Emma Dabiri: ‘I wouldn't want my children to experience what I did in Ireland’

Emma Dabiri. Photograph: Olivia Harris
Growing up in Dublin, Emma Dabiri was the only black person in her sphere of vision. Now living in London, the academic, TV presenter and writer talks about online racist abuse, the symbolism of hair, and how Ireland has changed 

A few months ago, it was hard to pick up a publication that didn’t have Emma Dabiri heralded as “one to watch” in 2019. The Irish Times, The Observer and i-D magazine talked up the significant accolades of this academic, broadcaster, mother and now author.

That should not be a surprise; after all, it’s not often you meet someone who stepped out of an isolated upbringing in Rialto, Dublin, to accidentally become a model, then study sociology to PhD level, while teaching, and presenting documentaries and TV series, and maintaining a fulfilling home life with her partner and their young son.

Meeting her breezy self, you’d guess little of this productive and accomplished life. Except maybe the modelling bit. 

In the book Dabiri recounts a sleepover where a friend taunted her, saying she had ‘pubes in my bed... no, hang on, it’s just Emma’s hair’

In between all this, she found time to write about the politics and history around African hair, in the wonderfully titled Don’t Touch My Hair. Zone in on its roots (the hair pun intended, the Alex Haley one not so much) and it goes back to the schoolyards of Dublin, when, after a few happy years in Atlanta, Georgia, she found herself as the only black person in her sphere of vision; her mother is Irish and split from her Nigerian father when she was 10 years old. Racism wasn’t the only predicament she faced; the specific nature of African hair meant she didn’t know about, then wasn’t able to access, the methods and materials to maintain it. It made everything worse. In the book she recounts a sleepover where a friend taunted her, saying she had “pubes in my bed... no, hang on, it’s just Emma’s hair.”

“Not knowing how to handle my hair was really traumatic,” she tells me, now comfortably curled up on her leather couch at home in east London. “Any hair texture to be left natural isn’t going to look great. But Afro hair needs to be twisted, braided, oiled, parted and detangled, and that’s all before you get into any sort of styling. So my hair was just left matted.

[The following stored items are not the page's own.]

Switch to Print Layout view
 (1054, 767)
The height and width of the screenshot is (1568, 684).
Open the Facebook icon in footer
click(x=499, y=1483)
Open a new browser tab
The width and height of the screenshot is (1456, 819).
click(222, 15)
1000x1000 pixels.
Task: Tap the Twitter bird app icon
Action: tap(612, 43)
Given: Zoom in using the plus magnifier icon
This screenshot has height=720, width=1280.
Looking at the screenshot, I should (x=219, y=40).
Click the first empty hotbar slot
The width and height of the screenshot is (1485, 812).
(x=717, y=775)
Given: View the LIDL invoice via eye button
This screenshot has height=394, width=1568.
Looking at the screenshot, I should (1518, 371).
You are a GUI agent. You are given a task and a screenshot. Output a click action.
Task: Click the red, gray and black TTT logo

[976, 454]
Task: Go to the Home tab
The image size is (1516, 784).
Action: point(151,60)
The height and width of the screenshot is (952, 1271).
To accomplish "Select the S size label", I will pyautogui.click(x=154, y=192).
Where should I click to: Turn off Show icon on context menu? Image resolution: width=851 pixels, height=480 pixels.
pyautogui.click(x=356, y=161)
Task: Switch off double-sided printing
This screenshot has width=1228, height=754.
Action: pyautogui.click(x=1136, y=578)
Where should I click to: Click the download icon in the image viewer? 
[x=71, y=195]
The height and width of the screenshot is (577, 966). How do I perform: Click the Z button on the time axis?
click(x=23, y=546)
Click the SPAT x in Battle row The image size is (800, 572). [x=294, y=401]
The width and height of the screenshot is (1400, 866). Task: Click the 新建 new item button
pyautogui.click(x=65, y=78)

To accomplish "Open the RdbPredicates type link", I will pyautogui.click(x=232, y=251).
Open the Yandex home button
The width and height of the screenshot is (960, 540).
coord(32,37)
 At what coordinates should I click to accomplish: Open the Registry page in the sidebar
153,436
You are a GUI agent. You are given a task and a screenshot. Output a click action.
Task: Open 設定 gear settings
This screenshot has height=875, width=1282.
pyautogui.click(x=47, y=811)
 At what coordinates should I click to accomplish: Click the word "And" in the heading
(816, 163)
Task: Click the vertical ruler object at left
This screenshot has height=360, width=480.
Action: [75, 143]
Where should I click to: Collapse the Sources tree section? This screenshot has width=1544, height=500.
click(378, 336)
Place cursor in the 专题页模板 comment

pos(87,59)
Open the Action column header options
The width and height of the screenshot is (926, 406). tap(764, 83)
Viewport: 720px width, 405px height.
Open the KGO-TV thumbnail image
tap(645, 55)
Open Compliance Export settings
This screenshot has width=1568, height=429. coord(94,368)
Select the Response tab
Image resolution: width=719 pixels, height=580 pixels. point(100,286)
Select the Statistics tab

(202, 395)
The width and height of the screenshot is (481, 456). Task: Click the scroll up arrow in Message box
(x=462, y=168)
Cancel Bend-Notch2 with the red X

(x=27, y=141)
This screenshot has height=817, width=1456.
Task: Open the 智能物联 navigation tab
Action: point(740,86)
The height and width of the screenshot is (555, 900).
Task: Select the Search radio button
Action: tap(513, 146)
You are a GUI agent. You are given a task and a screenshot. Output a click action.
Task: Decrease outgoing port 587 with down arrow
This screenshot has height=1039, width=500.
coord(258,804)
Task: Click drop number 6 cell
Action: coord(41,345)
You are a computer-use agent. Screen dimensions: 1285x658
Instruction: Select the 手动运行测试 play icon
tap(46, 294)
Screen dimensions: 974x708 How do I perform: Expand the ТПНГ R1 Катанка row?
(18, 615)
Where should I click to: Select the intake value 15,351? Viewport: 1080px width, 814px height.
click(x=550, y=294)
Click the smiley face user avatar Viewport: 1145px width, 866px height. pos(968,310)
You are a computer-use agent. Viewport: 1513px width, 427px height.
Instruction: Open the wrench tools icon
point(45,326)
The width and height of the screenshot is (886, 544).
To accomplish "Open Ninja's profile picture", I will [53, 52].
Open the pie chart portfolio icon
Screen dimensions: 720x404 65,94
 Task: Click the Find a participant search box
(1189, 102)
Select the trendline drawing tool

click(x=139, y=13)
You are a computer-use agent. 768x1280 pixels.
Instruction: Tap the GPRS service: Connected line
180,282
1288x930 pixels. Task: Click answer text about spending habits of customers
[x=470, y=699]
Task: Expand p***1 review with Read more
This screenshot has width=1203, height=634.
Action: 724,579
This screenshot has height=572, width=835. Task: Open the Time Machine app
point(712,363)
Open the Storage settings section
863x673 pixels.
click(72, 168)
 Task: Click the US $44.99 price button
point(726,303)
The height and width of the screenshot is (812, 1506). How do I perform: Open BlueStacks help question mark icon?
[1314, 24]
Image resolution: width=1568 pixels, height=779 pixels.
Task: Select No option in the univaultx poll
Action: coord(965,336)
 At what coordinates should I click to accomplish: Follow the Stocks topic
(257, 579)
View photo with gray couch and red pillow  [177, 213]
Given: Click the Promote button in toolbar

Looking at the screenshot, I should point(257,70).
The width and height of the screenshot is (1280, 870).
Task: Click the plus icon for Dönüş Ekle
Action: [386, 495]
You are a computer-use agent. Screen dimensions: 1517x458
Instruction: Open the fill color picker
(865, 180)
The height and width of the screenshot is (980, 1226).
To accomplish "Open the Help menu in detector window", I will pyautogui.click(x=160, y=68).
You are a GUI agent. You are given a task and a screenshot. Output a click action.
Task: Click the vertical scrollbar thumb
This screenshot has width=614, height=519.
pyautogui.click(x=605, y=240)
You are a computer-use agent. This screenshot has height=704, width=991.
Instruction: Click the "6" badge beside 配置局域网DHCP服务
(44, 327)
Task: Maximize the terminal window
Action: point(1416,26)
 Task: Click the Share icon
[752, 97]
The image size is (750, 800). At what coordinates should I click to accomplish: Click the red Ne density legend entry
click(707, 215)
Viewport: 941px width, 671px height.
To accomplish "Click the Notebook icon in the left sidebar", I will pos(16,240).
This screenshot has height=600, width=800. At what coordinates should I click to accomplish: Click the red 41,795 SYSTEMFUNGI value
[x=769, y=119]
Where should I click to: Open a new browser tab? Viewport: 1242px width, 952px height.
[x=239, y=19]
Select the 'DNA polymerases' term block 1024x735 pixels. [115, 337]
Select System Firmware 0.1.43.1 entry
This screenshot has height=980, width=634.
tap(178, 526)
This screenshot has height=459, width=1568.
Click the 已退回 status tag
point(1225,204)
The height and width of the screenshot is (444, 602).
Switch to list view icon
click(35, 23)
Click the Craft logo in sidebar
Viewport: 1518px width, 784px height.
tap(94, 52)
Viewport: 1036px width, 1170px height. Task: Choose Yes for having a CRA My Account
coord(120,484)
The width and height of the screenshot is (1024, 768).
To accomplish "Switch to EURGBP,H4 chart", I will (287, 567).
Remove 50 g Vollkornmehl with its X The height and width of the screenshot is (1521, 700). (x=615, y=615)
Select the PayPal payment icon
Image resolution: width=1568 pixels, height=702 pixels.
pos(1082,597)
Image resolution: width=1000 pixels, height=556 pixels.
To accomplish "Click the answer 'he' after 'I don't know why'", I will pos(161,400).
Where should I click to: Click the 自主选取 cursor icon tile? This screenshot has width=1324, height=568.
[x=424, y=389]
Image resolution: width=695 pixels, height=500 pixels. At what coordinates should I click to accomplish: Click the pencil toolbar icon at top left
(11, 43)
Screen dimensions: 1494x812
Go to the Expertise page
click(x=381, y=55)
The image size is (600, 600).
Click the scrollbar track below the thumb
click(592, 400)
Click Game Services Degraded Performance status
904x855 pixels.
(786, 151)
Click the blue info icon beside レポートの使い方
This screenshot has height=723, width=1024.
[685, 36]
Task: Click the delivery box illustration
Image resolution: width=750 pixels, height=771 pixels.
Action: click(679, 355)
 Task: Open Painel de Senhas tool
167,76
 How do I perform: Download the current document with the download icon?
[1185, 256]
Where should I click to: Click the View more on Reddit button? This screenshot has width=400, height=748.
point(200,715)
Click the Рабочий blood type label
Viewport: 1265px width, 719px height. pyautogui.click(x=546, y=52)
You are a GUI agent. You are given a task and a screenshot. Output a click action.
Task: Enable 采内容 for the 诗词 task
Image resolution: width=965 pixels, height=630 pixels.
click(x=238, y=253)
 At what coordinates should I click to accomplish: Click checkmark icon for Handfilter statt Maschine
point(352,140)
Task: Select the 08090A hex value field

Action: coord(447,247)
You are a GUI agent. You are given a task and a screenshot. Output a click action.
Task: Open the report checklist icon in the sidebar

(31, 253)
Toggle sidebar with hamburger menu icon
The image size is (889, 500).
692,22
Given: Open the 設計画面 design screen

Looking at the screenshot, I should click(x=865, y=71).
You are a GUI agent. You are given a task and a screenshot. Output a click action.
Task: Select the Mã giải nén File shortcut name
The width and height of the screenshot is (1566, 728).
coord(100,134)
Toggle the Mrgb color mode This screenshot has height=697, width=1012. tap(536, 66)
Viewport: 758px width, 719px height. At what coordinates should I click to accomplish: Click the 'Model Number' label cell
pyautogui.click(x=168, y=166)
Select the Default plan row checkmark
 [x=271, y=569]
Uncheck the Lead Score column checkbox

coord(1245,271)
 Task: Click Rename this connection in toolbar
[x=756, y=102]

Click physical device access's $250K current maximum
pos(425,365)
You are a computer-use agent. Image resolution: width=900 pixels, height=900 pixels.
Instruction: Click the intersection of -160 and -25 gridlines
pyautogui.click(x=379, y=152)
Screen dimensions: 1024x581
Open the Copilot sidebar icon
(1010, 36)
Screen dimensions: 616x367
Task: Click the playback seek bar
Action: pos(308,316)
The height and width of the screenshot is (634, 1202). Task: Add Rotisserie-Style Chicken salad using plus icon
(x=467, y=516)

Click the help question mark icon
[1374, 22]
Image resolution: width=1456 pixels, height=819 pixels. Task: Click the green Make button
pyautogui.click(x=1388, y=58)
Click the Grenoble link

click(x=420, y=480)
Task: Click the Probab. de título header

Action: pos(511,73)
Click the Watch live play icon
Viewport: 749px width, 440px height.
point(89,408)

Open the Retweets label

“Even if my hair had been maintained, I still wouldn’t have been happy with it because everybody around me had long, straight hair, which made me feel excluded. I was deeply ashamed of my hair. It preoccupied a lot of my thinking; I would pray every night to wake up and have normal hair.”

Emma Dabiri as a five-year-old in Dublin. Photograph courtesy of the author
Emma Dabiri as a five-year-old in Dublin. Photograph courtesy of the author

As with many points that are often viewed as a a curse when growing up, it turned out to be a blessing in adulthood. Today, she looks distinguished, with a cowry shell-dotted shuku hairstyle that’s traditional to her Yoruba background, which took three hours to complete and will last a month, if she were to let it.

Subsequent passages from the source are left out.